Current efforts at writing “a more inclusive history of Mindanao” that explore the root causes of conflict and depicts significant event and personalities from Muslim and indigenous people communities, they said, is a welcome development.
The declaration was the result of an informal dialogue on the peace process in Mindanao convened by the CSE in the presence of Cardinal Orlando Quevedo of Cotabato and Al Haj Murad Ebrahim, Chairman of the Moro Islamic Liberation Front (MILF).
They also called on for the promotion of peace through interreligious dialogue, stressing the role of young people in clearing misunderstanding about religious.
This dialogue, according to them, must move from the top to the grassroots levels of society.

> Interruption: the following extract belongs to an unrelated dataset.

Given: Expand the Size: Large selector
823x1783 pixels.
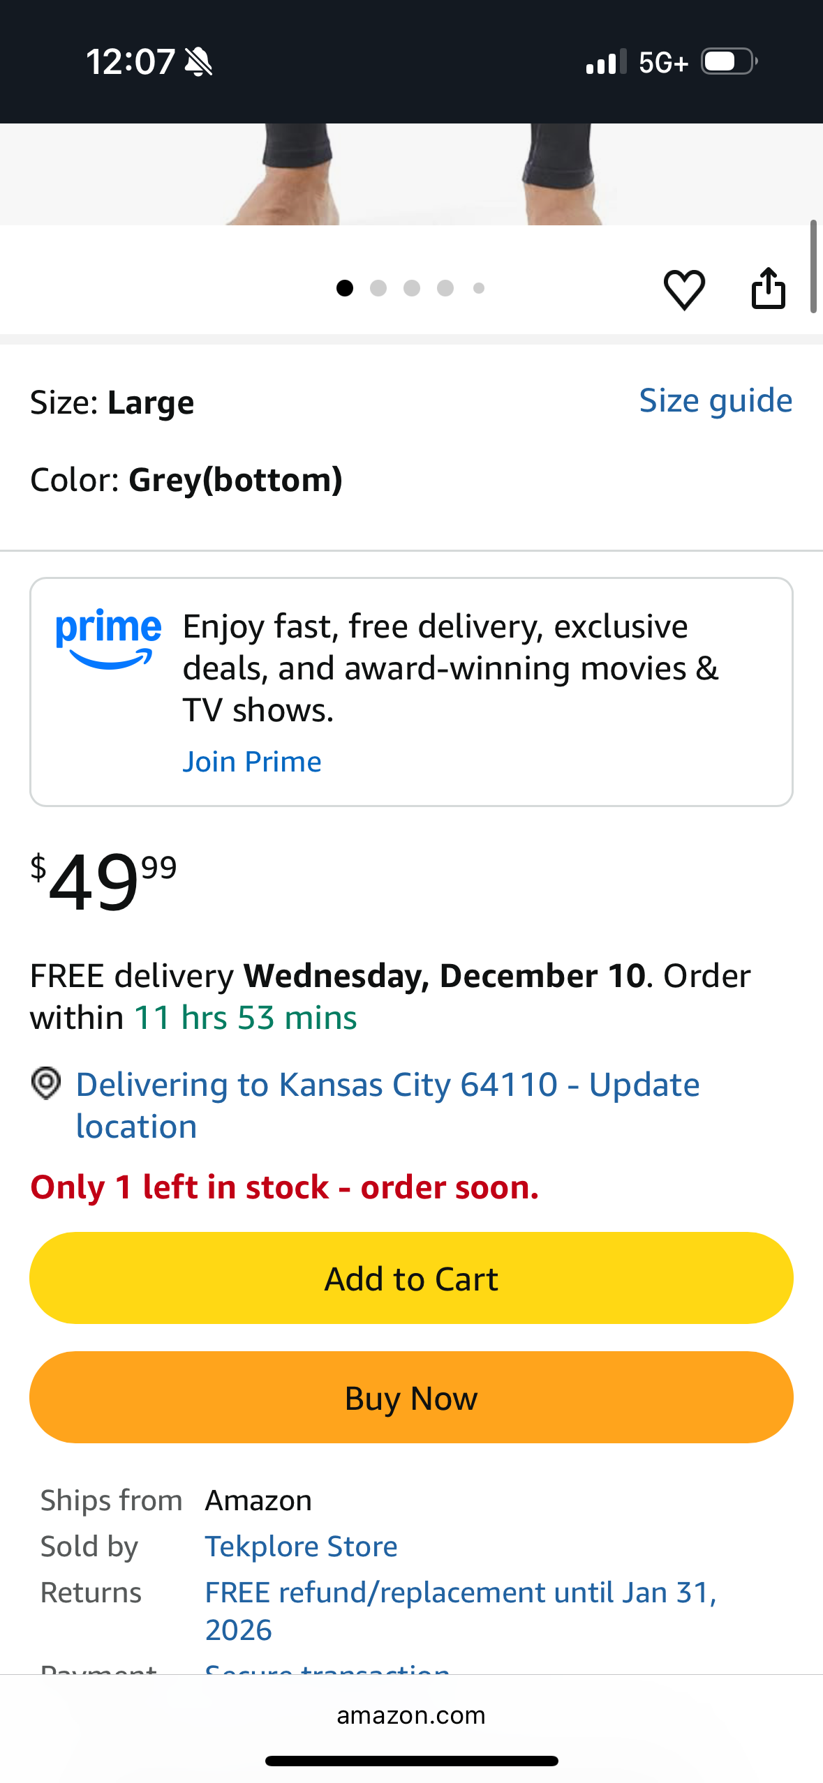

“We commit ourselves to reach out to our youth, who will be the future leaders of our Mindanao communities. They have so much to contribute towards building our communities with a renewed vision of Mindanao as our shared homeland,” they said.
They also renewed their appeal for the legislators to “expedite” the passage of the Bangsamoro Basic Law (BBL) that will govern the creation of a new autonomous Muslim region in the southern Philippines.
The proposed measure has been delayed since the signing of the Comprehensive Agreement of the Bangsamoro (CAB) in March 2014.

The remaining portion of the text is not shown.